Looking through the listing that follows, count every line with the string "comment" and state the number alone.

※ ※ ※

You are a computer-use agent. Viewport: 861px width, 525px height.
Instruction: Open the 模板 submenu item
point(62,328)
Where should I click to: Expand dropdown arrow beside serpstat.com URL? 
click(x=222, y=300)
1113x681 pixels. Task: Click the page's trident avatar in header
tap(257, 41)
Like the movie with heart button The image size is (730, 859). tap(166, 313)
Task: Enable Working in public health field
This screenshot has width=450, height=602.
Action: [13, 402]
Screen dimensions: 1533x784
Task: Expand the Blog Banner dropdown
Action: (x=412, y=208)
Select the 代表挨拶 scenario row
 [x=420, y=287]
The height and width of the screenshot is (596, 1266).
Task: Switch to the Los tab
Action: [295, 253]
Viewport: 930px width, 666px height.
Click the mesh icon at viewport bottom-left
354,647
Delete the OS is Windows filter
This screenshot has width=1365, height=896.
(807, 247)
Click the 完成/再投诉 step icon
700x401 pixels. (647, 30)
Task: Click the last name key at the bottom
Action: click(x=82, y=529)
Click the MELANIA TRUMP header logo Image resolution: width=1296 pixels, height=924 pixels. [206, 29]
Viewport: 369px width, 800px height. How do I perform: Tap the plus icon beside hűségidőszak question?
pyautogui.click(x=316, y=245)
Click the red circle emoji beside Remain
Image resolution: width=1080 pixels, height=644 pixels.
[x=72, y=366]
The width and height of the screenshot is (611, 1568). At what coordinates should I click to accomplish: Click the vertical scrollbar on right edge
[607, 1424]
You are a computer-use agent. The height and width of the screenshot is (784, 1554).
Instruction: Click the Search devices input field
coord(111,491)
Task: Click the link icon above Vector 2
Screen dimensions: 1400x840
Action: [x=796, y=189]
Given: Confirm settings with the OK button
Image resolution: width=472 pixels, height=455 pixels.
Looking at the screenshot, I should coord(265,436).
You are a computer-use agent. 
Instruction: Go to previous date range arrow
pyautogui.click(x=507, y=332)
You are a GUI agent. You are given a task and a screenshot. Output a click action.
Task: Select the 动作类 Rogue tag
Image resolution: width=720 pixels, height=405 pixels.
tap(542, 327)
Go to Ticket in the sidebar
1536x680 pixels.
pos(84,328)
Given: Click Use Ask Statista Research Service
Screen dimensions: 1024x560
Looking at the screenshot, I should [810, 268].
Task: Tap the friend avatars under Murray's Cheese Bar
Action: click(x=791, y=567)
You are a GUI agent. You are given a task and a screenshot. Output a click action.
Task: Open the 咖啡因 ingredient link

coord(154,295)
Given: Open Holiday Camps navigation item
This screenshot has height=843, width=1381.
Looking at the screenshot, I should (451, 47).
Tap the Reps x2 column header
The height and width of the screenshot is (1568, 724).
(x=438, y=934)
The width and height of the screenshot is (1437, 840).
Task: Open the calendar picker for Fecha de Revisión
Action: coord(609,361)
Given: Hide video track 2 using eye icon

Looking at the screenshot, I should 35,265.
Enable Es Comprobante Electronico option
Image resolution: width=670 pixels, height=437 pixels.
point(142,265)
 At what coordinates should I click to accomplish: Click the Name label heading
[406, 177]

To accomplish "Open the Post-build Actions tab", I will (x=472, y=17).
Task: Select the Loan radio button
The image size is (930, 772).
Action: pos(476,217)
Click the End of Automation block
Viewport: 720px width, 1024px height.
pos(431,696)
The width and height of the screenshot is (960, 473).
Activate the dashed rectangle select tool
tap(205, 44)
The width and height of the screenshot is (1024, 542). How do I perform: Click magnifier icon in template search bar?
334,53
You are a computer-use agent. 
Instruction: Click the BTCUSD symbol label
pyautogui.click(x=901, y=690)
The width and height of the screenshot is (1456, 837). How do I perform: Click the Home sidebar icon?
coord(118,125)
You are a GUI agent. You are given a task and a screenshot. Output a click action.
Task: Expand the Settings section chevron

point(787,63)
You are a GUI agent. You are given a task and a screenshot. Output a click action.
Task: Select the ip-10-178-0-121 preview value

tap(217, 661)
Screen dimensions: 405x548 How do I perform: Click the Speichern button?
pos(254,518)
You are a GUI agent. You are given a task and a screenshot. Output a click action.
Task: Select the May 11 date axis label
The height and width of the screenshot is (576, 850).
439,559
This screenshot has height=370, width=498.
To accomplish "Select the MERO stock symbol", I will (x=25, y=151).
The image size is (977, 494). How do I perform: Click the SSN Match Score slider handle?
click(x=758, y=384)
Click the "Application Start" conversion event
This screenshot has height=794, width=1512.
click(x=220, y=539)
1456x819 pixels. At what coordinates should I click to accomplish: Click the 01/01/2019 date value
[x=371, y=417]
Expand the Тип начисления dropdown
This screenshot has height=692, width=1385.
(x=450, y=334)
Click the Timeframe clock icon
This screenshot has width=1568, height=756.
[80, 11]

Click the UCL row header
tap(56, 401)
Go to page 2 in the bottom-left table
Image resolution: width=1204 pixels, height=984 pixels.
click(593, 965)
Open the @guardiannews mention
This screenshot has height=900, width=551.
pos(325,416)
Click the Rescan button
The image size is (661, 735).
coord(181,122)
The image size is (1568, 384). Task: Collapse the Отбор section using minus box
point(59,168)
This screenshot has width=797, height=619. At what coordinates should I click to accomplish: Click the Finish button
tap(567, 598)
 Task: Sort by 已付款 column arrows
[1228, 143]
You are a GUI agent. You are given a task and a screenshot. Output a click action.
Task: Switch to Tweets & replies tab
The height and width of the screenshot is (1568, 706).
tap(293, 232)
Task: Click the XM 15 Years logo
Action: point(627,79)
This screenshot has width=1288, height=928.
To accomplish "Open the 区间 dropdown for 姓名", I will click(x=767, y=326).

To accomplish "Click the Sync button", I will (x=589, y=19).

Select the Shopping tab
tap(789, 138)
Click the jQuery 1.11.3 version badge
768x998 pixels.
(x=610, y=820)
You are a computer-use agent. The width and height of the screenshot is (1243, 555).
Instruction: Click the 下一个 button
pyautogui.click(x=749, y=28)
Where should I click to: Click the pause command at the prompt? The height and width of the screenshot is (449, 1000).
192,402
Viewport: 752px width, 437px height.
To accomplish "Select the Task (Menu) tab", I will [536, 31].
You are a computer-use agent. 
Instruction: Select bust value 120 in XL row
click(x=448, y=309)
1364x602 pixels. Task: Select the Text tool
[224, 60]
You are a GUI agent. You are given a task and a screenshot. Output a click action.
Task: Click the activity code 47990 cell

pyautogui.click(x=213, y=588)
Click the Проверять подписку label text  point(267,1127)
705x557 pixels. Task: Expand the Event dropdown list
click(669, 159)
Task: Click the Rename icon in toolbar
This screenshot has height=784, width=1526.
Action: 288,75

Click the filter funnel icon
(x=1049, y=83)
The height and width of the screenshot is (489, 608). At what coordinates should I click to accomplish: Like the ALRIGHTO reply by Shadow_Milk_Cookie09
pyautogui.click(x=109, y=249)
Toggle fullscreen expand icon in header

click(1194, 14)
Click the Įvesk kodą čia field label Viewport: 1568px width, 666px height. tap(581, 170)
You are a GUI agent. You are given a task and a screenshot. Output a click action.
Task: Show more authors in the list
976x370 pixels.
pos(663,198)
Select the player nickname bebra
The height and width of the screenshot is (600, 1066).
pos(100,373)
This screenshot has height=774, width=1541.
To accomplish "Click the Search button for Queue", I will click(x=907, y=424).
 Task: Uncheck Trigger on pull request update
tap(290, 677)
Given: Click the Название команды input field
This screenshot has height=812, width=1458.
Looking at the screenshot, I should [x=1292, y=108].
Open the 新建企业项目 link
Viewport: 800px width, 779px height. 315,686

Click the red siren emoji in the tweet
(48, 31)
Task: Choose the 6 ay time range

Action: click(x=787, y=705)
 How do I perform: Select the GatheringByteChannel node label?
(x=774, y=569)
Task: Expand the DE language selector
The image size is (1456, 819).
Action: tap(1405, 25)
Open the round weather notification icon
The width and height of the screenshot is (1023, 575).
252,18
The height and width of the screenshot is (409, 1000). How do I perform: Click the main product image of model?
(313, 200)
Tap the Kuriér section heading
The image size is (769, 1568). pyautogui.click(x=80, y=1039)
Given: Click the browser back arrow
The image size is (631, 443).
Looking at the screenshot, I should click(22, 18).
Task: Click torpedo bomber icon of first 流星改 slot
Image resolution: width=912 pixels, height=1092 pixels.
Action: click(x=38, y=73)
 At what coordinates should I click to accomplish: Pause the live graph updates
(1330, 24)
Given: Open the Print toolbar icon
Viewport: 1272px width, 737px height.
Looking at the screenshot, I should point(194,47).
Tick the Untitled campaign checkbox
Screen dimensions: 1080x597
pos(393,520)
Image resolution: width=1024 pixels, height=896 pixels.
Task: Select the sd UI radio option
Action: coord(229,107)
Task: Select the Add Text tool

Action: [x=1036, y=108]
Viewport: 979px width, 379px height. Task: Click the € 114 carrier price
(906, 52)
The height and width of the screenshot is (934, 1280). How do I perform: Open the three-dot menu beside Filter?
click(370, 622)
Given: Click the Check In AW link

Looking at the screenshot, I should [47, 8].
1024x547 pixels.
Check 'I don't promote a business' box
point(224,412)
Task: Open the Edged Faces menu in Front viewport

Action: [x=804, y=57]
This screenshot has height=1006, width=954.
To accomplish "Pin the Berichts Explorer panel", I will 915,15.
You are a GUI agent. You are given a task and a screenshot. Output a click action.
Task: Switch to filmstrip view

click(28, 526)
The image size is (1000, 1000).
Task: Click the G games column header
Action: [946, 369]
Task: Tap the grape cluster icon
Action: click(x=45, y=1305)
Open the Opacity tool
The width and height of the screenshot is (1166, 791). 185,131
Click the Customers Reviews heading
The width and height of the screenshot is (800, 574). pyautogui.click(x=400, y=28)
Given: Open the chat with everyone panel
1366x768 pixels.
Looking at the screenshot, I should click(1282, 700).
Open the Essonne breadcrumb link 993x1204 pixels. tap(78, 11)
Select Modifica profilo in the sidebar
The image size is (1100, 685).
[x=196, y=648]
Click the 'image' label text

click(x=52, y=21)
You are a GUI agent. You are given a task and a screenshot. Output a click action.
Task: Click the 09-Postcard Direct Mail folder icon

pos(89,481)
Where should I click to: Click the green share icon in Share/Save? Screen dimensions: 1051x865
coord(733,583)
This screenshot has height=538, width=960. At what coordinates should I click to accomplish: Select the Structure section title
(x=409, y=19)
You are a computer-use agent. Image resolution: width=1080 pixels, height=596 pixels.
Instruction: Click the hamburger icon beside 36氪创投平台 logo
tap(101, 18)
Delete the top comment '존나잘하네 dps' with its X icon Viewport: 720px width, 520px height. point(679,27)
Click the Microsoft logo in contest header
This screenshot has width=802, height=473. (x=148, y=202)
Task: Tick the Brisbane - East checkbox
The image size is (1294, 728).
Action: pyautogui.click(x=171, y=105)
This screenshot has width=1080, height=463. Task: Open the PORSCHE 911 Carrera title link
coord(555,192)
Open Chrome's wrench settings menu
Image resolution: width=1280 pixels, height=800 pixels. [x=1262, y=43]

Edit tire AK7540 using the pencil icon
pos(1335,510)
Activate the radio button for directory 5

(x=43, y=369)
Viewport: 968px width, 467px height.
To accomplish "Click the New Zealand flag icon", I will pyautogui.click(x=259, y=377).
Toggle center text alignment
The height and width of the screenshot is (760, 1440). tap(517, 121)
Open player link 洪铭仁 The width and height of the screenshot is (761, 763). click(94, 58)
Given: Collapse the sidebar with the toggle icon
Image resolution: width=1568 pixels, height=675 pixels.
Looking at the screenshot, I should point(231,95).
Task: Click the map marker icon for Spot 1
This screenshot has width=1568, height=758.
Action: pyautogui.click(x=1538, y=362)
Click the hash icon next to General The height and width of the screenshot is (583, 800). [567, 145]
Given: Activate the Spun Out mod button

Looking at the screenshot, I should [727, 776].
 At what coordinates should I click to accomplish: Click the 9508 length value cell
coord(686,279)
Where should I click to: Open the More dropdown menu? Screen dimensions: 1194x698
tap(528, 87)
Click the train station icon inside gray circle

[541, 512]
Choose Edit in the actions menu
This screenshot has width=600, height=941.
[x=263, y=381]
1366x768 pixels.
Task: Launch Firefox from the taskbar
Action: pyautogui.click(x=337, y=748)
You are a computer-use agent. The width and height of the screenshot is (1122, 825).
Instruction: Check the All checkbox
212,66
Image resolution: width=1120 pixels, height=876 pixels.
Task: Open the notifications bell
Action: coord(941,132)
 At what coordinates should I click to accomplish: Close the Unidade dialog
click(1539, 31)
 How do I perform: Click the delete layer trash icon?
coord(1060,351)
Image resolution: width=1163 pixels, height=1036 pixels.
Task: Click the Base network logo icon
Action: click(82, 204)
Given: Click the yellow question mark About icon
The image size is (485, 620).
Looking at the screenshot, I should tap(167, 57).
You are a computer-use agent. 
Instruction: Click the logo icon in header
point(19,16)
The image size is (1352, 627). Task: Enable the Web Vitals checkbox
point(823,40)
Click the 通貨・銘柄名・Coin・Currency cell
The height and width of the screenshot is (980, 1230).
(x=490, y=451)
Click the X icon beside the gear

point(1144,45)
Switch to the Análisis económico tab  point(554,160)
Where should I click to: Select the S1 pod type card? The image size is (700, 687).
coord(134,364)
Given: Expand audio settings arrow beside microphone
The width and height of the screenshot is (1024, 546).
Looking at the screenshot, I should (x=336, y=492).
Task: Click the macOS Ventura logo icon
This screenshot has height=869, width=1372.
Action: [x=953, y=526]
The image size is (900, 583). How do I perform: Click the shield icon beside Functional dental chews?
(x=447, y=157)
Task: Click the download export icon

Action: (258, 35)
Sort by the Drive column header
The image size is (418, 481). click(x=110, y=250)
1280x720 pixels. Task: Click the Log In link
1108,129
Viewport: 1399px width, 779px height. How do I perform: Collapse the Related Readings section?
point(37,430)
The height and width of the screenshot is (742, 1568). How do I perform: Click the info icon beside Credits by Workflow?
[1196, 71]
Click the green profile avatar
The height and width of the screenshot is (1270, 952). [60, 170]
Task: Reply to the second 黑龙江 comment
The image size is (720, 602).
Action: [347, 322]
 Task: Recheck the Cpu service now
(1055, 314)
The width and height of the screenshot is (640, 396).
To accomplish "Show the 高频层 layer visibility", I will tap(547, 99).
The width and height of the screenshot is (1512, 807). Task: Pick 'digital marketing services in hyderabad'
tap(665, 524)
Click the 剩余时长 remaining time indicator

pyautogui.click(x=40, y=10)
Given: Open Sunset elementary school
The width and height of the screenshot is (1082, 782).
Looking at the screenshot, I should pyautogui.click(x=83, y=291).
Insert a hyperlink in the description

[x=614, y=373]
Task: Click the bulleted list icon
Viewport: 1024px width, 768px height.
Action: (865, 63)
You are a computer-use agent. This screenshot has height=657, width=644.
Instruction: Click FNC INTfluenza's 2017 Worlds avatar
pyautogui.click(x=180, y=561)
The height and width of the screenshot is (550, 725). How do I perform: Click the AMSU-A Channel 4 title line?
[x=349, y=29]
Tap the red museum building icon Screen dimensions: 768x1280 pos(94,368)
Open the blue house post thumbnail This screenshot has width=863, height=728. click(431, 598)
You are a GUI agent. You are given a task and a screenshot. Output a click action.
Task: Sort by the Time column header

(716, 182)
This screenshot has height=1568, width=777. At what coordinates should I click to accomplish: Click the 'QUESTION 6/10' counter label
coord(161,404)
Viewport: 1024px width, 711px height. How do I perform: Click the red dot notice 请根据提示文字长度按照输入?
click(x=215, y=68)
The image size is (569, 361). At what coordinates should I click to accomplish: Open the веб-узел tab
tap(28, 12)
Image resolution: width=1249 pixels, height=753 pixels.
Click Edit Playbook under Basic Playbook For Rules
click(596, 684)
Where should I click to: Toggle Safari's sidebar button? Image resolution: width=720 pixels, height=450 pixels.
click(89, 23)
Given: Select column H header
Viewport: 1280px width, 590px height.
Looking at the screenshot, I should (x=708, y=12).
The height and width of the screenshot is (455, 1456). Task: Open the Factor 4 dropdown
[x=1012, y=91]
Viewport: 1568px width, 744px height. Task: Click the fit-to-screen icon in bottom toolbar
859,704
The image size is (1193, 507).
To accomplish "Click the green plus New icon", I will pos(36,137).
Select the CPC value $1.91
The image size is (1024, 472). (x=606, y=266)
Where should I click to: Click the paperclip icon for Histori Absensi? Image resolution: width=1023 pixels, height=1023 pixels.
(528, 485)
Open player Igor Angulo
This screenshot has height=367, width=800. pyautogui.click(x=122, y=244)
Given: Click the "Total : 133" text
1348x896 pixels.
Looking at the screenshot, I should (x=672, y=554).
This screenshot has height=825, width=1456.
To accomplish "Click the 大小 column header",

※ ※ ※

(Answer to this problem) 2